DVD Review: Osombie / Cert: 15 / Director: John Lyde / Screenplay: Kurt Hale / Starring: Corey Sevier, Eve Mauro, Jasen Wade, Danielle Chuchran, William Rubio / Release Date: May 14th
Osama Bin Laden rises from the dead as a flesh-eating ghoul and threatens the free world with a zombie apocalypse. You’ve got to be kidding, right?

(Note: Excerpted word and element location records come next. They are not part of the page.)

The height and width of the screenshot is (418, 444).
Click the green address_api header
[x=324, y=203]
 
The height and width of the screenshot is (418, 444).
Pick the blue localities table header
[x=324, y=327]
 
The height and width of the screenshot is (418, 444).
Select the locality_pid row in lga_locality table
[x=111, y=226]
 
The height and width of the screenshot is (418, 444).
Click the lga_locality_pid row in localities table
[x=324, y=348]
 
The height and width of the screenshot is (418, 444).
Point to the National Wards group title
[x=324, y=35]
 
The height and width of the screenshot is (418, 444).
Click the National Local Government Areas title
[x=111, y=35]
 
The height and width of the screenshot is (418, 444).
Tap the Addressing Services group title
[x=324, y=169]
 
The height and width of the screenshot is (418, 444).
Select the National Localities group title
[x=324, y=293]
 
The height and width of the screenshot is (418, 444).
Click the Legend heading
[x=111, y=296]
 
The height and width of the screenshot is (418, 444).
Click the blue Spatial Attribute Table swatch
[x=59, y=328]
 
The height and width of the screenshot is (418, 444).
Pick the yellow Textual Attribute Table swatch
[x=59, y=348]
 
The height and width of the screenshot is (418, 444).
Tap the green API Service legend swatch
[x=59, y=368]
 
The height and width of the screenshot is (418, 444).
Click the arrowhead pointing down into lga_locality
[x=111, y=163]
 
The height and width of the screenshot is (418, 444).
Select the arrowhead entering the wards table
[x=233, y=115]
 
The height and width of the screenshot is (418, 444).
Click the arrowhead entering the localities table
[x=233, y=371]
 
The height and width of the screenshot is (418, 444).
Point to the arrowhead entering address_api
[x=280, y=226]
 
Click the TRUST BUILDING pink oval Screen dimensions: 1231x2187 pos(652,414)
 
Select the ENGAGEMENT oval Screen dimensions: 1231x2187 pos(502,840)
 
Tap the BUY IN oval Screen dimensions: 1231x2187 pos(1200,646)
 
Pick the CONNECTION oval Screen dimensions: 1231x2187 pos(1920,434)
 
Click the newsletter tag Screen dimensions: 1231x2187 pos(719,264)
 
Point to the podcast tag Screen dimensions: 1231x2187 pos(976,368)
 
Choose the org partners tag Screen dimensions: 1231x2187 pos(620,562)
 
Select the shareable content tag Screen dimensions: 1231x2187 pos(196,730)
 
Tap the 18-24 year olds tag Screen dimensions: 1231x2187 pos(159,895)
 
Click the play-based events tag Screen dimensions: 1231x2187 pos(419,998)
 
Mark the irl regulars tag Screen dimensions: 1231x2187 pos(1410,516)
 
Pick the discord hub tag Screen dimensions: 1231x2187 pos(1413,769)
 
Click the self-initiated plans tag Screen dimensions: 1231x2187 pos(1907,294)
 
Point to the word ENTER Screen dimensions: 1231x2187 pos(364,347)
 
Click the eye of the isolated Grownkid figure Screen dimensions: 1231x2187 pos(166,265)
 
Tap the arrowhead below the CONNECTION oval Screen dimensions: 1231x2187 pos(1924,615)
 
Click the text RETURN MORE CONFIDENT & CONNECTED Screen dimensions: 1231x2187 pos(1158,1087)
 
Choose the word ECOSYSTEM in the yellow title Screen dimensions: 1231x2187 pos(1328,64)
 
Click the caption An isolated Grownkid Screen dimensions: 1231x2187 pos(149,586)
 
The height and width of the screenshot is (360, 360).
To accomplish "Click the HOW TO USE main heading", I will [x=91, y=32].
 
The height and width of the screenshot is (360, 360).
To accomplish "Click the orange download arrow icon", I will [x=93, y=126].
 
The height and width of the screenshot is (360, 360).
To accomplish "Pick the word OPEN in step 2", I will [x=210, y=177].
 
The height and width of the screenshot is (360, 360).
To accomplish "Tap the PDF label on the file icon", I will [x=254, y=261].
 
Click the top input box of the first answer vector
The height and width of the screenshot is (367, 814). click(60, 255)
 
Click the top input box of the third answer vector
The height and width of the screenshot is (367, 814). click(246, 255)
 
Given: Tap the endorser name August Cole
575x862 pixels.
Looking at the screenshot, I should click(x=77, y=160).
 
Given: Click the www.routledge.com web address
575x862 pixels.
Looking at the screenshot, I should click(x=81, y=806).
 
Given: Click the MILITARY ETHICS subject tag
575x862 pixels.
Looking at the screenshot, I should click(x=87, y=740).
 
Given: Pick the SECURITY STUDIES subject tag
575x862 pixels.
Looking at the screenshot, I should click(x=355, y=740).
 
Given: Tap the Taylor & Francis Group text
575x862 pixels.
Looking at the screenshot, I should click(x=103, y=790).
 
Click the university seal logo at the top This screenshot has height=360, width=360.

Actually no, that’s the premise of Osombie (tag line ‘Axis of the Evil Dead’) the latest of a raft of recent zombie movies (Juan of the Dead, Bong of the Dead) released to DVD, and, political misgivings aside, Osombie - as zombie movies go - is really rather good.
Dusty, a yoga instructor from Colorado, is on a desperate rescue mission in the middle east to save her brother Derek, a conspiracy theorist (and ex-fireman who survived the 9/11 attacks) who is convinced Osama Bin Laden is still alive, despite having been buried at sea. In Afghanistan, Dusty falls in with a team of NATO special forces on a secret assignment, and it turns out Derek is not so crazy at all. Infected by a biological weapon agent that turns its victims into the living dead, Osama has returned from his watery grave to create a secret army of zombie insurgents. When the group crashes headlong into the growing zombie apocalypse, Dusty and the troops must find and destroy the root of the zombie insurgency before it infests the rest of the world. They must kill Bin Laden again.
Scriptwriter Kurt Hale plays the scenario straight, without any trace of political satire or irony, making Osombie gung-ho, jingoistic nonsense all the way. But skilful direction by John Lyde raises Osombie way above the usual standard of cheap exploitation, at times giving bigger budget efforts like The Hurt Locker and The Green Zone a run for their money. Cinematographer Airk Thaughbaer effortlessly makes Utah (where Osombie was filmed) look like the Afghan desert, and adopts some of the stylistic devices of Kathryn Bigelow’s Oscar winner during the combat sequences. Thaughbaer also edited the film, and, with the exception of one or two dialogue-heavy scenes, Osombie is fast-paced action for all of its ninety minutes. The performances are excellent too – including by Corey Sevier, a Colin Farrell look-alike who spends much of the film shirtless and ripped. Danielle Chuchran, as Tomboy, plays the deadliest woman with a sword since Uma Thurman in Kill Bill. Heads roll, so do arms and legs and all other manner of body parts, courtesy of visual effects artist Clark Edmunds, who also provides CGI planes and helicopters that many a high budget Hollywood production would die for.
Hale’s screenplay is also pretty good. We actually care about the characters (helped by the actors who keep it real throughout). The death scenes of the individual marines (a staple in any zombie or war movie!) are surprisingly poignant. There are also some great action set pieces. To be fair, Hale does make an effort not to offend the Muslim faith in the film. The zombie insurgents are clearly meant to represent the Taliban and not the Afghan people or Muslims in general. Still, it’s hard not to see its zombie virus threating to ‘infest’ the rest of the world as representing the fear of the spread of Islam. Bin Laden himself doesn’t actually feature that much in the film, but remains an elusive bogeyman, much as he did in real life. As one reviewer commented: ‘Osombie fulfils a fantasy for many of us – killing m*therf**ing Bin Laden again’. Therein, I suspect, lies the appeal of Osombie.
Osombie, then, probably won’t do much to further diplomatic relations between the Muslim world and the West, but thanks to its non-stop carnage and some great military combat, zombie fans – and readers of Andy McNab – will love it.